Vision & Graph Processing
Vision Processing
Deeptrain’s Vision module bridges the gap between traditional text-only Large Language Models and visual data. By converting visual information into structured text or descriptive embeddings, you can enable non-vision models to interpret, analyze, and reason about images without requiring a native multimodal architecture.
Image-to-Text Integration
The vision interface allows you to process static images and generate comprehensive descriptions or data extractions that can be fed directly into an LLM's context window.
Usage Example
from deeptrain import VisionProcessor
# Initialize the processor
vision = VisionProcessor(api_key="your_api_key")

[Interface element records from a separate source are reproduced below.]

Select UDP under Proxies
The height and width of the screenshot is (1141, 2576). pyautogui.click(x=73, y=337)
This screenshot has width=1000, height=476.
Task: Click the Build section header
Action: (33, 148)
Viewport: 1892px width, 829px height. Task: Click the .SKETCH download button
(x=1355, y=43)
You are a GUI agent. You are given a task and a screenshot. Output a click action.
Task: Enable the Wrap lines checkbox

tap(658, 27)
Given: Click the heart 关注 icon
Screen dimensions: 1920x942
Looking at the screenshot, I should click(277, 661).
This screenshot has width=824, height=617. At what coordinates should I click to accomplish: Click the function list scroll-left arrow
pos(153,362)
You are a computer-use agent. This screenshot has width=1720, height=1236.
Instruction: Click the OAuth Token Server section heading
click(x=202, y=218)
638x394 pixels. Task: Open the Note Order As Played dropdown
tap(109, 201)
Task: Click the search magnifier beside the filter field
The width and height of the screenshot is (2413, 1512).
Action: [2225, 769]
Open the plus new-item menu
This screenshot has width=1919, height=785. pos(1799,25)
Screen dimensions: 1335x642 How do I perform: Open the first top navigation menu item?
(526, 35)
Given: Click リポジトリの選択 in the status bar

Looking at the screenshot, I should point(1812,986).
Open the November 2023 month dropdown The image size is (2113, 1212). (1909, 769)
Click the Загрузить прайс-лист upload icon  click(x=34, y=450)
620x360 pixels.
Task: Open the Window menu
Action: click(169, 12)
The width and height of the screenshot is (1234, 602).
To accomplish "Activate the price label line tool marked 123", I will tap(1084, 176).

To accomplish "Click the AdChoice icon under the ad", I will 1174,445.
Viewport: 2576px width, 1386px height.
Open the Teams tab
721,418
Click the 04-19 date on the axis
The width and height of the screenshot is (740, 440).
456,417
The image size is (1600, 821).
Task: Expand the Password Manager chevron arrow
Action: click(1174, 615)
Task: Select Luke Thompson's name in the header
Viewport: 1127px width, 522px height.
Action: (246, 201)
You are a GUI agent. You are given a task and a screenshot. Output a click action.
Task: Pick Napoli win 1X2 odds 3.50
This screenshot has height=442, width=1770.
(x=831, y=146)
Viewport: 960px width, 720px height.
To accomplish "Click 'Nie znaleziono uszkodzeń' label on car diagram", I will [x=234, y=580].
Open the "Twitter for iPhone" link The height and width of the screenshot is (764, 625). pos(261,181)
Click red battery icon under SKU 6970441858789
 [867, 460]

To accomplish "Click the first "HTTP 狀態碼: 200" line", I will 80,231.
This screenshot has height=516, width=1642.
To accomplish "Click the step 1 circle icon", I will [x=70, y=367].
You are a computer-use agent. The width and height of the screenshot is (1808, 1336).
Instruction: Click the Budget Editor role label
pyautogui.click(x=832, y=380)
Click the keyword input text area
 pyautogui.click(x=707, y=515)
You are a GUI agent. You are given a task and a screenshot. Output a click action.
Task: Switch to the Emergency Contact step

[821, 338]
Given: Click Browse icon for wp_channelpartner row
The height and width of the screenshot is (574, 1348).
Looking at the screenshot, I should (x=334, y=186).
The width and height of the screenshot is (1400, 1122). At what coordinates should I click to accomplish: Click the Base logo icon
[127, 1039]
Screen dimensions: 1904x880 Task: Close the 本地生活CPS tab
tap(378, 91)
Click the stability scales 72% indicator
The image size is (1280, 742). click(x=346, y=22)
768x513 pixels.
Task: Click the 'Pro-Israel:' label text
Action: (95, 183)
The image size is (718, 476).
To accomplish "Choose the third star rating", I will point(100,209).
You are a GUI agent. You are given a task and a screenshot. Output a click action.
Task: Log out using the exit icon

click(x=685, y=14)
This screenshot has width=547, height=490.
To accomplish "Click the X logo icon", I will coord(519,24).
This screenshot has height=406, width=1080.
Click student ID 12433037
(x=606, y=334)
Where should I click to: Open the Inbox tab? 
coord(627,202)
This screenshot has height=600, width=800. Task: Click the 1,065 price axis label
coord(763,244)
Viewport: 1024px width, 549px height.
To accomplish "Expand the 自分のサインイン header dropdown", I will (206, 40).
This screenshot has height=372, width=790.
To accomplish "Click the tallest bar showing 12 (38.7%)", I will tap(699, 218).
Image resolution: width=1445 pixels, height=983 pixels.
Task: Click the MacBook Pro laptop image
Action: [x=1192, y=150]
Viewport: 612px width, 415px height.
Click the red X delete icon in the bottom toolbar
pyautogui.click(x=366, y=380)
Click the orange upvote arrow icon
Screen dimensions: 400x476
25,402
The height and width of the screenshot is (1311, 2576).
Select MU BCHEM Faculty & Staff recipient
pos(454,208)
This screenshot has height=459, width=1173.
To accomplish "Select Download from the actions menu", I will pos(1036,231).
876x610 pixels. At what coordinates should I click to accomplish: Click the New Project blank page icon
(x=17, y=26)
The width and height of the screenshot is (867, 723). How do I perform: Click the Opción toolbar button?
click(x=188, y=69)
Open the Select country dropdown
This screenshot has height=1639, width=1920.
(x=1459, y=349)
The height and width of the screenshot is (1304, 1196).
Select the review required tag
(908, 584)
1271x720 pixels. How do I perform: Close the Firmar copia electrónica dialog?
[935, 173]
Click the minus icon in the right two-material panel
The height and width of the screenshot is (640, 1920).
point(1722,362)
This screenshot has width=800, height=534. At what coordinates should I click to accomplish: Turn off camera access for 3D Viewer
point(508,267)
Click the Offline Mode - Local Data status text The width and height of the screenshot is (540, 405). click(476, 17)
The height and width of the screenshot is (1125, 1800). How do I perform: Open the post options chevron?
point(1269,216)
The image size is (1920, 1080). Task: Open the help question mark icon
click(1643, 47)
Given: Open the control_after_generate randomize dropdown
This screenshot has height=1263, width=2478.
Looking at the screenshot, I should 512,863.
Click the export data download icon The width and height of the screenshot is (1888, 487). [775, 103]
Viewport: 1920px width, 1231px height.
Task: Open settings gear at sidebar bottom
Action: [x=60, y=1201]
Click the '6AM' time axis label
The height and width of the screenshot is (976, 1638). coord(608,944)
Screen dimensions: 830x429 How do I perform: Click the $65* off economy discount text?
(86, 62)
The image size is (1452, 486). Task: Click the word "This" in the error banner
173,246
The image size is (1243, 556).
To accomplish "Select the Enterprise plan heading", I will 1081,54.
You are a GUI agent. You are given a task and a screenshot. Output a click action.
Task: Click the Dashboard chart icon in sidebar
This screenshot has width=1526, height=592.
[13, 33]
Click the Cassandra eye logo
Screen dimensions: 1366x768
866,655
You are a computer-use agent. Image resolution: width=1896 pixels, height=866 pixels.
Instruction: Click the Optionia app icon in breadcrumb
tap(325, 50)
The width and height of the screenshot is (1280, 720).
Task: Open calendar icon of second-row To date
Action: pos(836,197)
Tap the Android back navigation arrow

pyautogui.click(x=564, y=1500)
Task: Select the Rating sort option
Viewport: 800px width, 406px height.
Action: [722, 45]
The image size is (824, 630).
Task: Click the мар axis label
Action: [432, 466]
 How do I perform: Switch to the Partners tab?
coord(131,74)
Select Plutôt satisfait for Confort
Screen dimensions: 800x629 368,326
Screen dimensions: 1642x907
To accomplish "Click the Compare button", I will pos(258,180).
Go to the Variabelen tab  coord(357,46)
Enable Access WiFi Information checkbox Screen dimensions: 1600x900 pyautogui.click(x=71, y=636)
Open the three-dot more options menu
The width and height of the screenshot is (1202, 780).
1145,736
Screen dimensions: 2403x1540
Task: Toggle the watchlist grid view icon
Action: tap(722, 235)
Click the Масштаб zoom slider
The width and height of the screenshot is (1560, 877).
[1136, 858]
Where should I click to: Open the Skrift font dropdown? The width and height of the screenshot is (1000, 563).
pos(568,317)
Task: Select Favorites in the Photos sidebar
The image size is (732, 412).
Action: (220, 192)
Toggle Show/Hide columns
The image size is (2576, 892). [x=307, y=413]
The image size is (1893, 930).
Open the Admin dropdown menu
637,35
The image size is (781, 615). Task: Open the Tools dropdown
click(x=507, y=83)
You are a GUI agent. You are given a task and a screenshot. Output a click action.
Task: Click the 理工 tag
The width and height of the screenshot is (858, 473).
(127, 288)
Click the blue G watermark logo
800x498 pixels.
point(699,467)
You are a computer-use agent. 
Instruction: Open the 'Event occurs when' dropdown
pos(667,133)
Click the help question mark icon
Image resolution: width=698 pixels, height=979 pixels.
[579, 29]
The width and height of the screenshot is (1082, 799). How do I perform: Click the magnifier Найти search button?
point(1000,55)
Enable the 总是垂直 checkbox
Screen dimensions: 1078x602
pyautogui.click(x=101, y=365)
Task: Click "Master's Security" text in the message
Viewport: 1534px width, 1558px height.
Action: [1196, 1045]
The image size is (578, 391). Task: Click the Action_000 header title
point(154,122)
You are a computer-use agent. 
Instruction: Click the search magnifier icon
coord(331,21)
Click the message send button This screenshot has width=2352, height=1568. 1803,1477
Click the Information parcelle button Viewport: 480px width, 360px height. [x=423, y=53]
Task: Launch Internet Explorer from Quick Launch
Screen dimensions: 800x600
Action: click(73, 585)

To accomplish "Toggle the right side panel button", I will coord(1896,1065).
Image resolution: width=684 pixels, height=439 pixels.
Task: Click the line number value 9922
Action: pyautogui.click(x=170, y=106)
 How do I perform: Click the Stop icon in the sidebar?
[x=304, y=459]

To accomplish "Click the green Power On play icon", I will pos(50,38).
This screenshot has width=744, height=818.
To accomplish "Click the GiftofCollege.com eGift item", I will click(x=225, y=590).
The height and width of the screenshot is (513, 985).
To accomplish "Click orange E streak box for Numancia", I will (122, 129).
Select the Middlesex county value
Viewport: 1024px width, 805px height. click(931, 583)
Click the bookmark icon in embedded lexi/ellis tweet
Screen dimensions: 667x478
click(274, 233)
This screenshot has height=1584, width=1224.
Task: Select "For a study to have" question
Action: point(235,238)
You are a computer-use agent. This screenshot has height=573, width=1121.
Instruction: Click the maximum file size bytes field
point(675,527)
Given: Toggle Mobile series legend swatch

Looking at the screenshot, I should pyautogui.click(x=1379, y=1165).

# Process a local image for a text-only model
result = vision.process_image(
source="./assets/product_screenshot.png",
detail_level="high",
task="description"
)
print(result["text_description"])
API Reference: process_image
| Parameter | Type | Description |
| :--- | :--- | :--- |
| source | str | Path to local file, or a public URL of the image. |
| task | str | The processing goal: "description", "ocr", or "object_detection". |
| detail_level | str | Granularity of output: "low", "medium", or "high". |
Returns: A dictionary containing the text_description, detected labels, and confidence scores.
Graph and Flowchart Interpretation
One of Deeptrain’s most powerful features is its ability to parse complex logical diagrams. This module translates visual flowcharts, hierarchy trees, and architectural diagrams into structured formats (like JSON or Mermaid syntax) that LLMs can use to understand workflows and relationships.
Processing Flowcharts
When a flowchart is processed, Deeptrain identifies nodes, edges, and directional logic, providing the AI agent with a logical map of the visual content.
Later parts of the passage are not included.